==== DATA SHOWN ====
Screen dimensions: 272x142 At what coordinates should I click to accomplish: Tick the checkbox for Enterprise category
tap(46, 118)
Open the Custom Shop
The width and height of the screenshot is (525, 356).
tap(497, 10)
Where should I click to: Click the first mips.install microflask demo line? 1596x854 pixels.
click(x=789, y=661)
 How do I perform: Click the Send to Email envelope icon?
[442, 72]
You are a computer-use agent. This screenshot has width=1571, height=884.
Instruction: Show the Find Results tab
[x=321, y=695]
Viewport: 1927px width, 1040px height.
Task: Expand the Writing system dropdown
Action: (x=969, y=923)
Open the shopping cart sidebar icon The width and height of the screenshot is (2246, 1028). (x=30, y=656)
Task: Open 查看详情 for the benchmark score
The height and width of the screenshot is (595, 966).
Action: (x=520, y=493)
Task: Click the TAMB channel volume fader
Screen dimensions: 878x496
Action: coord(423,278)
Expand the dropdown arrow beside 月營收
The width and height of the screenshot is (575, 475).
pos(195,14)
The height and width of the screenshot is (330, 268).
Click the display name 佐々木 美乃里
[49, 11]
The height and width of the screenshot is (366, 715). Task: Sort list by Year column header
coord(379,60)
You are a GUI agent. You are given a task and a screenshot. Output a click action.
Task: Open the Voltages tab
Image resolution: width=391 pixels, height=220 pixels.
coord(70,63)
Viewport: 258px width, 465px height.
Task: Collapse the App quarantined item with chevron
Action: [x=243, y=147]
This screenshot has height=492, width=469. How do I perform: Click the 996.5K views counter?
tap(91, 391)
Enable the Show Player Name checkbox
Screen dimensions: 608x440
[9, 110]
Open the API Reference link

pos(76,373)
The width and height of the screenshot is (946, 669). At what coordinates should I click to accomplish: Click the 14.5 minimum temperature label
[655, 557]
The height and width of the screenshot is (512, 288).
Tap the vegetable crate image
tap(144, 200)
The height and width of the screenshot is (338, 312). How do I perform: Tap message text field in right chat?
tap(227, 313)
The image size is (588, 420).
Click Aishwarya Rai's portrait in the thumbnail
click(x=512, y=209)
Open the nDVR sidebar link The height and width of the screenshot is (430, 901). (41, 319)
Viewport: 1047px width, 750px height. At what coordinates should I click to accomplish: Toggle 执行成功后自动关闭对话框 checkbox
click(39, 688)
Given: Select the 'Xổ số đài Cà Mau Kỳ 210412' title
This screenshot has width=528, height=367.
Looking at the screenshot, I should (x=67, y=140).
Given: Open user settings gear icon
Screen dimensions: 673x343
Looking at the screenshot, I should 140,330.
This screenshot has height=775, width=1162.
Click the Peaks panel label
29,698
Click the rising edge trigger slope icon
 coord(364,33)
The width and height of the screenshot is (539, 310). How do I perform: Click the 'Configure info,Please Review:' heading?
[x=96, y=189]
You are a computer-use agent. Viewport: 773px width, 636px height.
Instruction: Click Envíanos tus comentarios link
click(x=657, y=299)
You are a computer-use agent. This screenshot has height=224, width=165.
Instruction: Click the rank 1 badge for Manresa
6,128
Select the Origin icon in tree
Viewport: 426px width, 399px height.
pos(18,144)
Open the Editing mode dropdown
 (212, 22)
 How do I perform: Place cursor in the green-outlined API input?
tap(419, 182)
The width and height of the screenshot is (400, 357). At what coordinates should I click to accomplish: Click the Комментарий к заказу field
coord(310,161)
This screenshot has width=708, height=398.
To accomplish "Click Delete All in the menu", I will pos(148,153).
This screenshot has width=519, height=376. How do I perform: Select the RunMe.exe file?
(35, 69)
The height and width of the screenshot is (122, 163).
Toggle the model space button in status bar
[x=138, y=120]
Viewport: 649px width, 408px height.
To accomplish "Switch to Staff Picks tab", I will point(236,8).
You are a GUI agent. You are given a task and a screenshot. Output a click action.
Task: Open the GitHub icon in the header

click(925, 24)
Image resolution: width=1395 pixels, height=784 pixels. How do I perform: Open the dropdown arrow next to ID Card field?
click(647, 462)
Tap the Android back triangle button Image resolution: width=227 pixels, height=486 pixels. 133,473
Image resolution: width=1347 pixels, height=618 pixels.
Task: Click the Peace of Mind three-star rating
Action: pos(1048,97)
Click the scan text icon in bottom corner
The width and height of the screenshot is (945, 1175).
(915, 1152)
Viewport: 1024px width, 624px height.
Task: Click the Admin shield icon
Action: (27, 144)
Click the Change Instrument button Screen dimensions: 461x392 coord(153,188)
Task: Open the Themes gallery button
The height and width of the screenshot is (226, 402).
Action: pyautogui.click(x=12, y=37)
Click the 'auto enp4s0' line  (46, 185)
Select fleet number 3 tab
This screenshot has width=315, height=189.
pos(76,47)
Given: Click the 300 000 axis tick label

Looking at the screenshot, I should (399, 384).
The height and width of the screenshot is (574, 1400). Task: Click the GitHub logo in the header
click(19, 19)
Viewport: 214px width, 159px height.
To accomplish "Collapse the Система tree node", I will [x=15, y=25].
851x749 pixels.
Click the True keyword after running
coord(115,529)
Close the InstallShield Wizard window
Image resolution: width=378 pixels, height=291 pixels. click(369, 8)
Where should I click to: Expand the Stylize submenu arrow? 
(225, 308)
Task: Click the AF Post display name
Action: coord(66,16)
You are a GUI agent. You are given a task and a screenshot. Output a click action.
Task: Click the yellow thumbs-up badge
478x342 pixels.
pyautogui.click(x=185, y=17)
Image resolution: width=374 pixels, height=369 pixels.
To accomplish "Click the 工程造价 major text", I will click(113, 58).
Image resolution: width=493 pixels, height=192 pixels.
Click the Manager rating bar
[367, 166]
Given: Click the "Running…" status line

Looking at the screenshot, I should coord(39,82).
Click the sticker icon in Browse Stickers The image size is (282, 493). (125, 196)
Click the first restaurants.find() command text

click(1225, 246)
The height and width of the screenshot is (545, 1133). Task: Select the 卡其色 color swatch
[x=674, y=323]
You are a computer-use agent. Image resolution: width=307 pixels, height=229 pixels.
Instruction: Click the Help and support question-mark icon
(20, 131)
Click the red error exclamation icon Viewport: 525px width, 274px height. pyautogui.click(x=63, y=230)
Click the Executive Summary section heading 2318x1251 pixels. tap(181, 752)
====
**DIRECTION:** Reproduce every one of the rows above verbatim, without any alteration.

**RESULT:**
Screen dimensions: 272x142 At what coordinates should I click to accomplish: Tick the checkbox for Enterprise category
tap(46, 118)
Open the Custom Shop
The width and height of the screenshot is (525, 356).
tap(497, 10)
Where should I click to: Click the first mips.install microflask demo line? 1596x854 pixels.
click(x=789, y=661)
 How do I perform: Click the Send to Email envelope icon?
[442, 72]
You are a computer-use agent. This screenshot has width=1571, height=884.
Instruction: Show the Find Results tab
[x=321, y=695]
Viewport: 1927px width, 1040px height.
Task: Expand the Writing system dropdown
Action: (x=969, y=923)
Open the shopping cart sidebar icon The width and height of the screenshot is (2246, 1028). (x=30, y=656)
Task: Open 查看详情 for the benchmark score
The height and width of the screenshot is (595, 966).
Action: (x=520, y=493)
Task: Click the TAMB channel volume fader
Screen dimensions: 878x496
Action: coord(423,278)
Expand the dropdown arrow beside 月營收
The width and height of the screenshot is (575, 475).
pos(195,14)
The height and width of the screenshot is (330, 268).
Click the display name 佐々木 美乃里
[49, 11]
The height and width of the screenshot is (366, 715). Task: Sort list by Year column header
coord(379,60)
You are a GUI agent. You are given a task and a screenshot. Output a click action.
Task: Open the Voltages tab
Image resolution: width=391 pixels, height=220 pixels.
coord(70,63)
Viewport: 258px width, 465px height.
Task: Collapse the App quarantined item with chevron
Action: [x=243, y=147]
This screenshot has height=492, width=469. How do I perform: Click the 996.5K views counter?
tap(91, 391)
Enable the Show Player Name checkbox
Screen dimensions: 608x440
[9, 110]
Open the API Reference link

pos(76,373)
The width and height of the screenshot is (946, 669). At what coordinates should I click to accomplish: Click the 14.5 minimum temperature label
[655, 557]
The height and width of the screenshot is (512, 288).
Tap the vegetable crate image
tap(144, 200)
The height and width of the screenshot is (338, 312). How do I perform: Tap message text field in right chat?
tap(227, 313)
The image size is (588, 420).
Click Aishwarya Rai's portrait in the thumbnail
click(x=512, y=209)
Open the nDVR sidebar link The height and width of the screenshot is (430, 901). (41, 319)
Viewport: 1047px width, 750px height. At what coordinates should I click to accomplish: Toggle 执行成功后自动关闭对话框 checkbox
click(39, 688)
Given: Select the 'Xổ số đài Cà Mau Kỳ 210412' title
This screenshot has width=528, height=367.
Looking at the screenshot, I should (x=67, y=140).
Given: Open user settings gear icon
Screen dimensions: 673x343
Looking at the screenshot, I should 140,330.
This screenshot has height=775, width=1162.
Click the Peaks panel label
29,698
Click the rising edge trigger slope icon
 coord(364,33)
The width and height of the screenshot is (539, 310). How do I perform: Click the 'Configure info,Please Review:' heading?
[x=96, y=189]
You are a computer-use agent. Viewport: 773px width, 636px height.
Instruction: Click Envíanos tus comentarios link
click(x=657, y=299)
You are a computer-use agent. This screenshot has height=224, width=165.
Instruction: Click the rank 1 badge for Manresa
6,128
Select the Origin icon in tree
Viewport: 426px width, 399px height.
pos(18,144)
Open the Editing mode dropdown
 (212, 22)
 How do I perform: Place cursor in the green-outlined API input?
tap(419, 182)
The width and height of the screenshot is (400, 357). At what coordinates should I click to accomplish: Click the Комментарий к заказу field
coord(310,161)
This screenshot has width=708, height=398.
To accomplish "Click Delete All in the menu", I will pos(148,153).
This screenshot has width=519, height=376. How do I perform: Select the RunMe.exe file?
(35, 69)
The height and width of the screenshot is (122, 163).
Toggle the model space button in status bar
[x=138, y=120]
Viewport: 649px width, 408px height.
To accomplish "Switch to Staff Picks tab", I will point(236,8).
You are a GUI agent. You are given a task and a screenshot. Output a click action.
Task: Open the GitHub icon in the header

click(925, 24)
Image resolution: width=1395 pixels, height=784 pixels. How do I perform: Open the dropdown arrow next to ID Card field?
click(647, 462)
Tap the Android back triangle button Image resolution: width=227 pixels, height=486 pixels. 133,473
Image resolution: width=1347 pixels, height=618 pixels.
Task: Click the Peace of Mind three-star rating
Action: pos(1048,97)
Click the scan text icon in bottom corner
The width and height of the screenshot is (945, 1175).
(915, 1152)
Viewport: 1024px width, 624px height.
Task: Click the Admin shield icon
Action: (27, 144)
Click the Change Instrument button Screen dimensions: 461x392 coord(153,188)
Task: Open the Themes gallery button
The height and width of the screenshot is (226, 402).
Action: pyautogui.click(x=12, y=37)
Click the 'auto enp4s0' line  (46, 185)
Select fleet number 3 tab
This screenshot has width=315, height=189.
pos(76,47)
Given: Click the 300 000 axis tick label

Looking at the screenshot, I should (399, 384).
The height and width of the screenshot is (574, 1400). Task: Click the GitHub logo in the header
click(19, 19)
Viewport: 214px width, 159px height.
To accomplish "Collapse the Система tree node", I will [x=15, y=25].
851x749 pixels.
Click the True keyword after running
coord(115,529)
Close the InstallShield Wizard window
Image resolution: width=378 pixels, height=291 pixels. click(369, 8)
Where should I click to: Expand the Stylize submenu arrow? 
(225, 308)
Task: Click the AF Post display name
Action: coord(66,16)
You are a GUI agent. You are given a task and a screenshot. Output a click action.
Task: Click the yellow thumbs-up badge
478x342 pixels.
pyautogui.click(x=185, y=17)
Image resolution: width=374 pixels, height=369 pixels.
To accomplish "Click the 工程造价 major text", I will click(113, 58).
Image resolution: width=493 pixels, height=192 pixels.
Click the Manager rating bar
[367, 166]
Given: Click the "Running…" status line

Looking at the screenshot, I should coord(39,82).
Click the sticker icon in Browse Stickers The image size is (282, 493). (125, 196)
Click the first restaurants.find() command text

click(1225, 246)
The height and width of the screenshot is (545, 1133). Task: Select the 卡其色 color swatch
[x=674, y=323]
You are a computer-use agent. Image resolution: width=307 pixels, height=229 pixels.
Instruction: Click the Help and support question-mark icon
(20, 131)
Click the red error exclamation icon Viewport: 525px width, 274px height. pyautogui.click(x=63, y=230)
Click the Executive Summary section heading 2318x1251 pixels. tap(181, 752)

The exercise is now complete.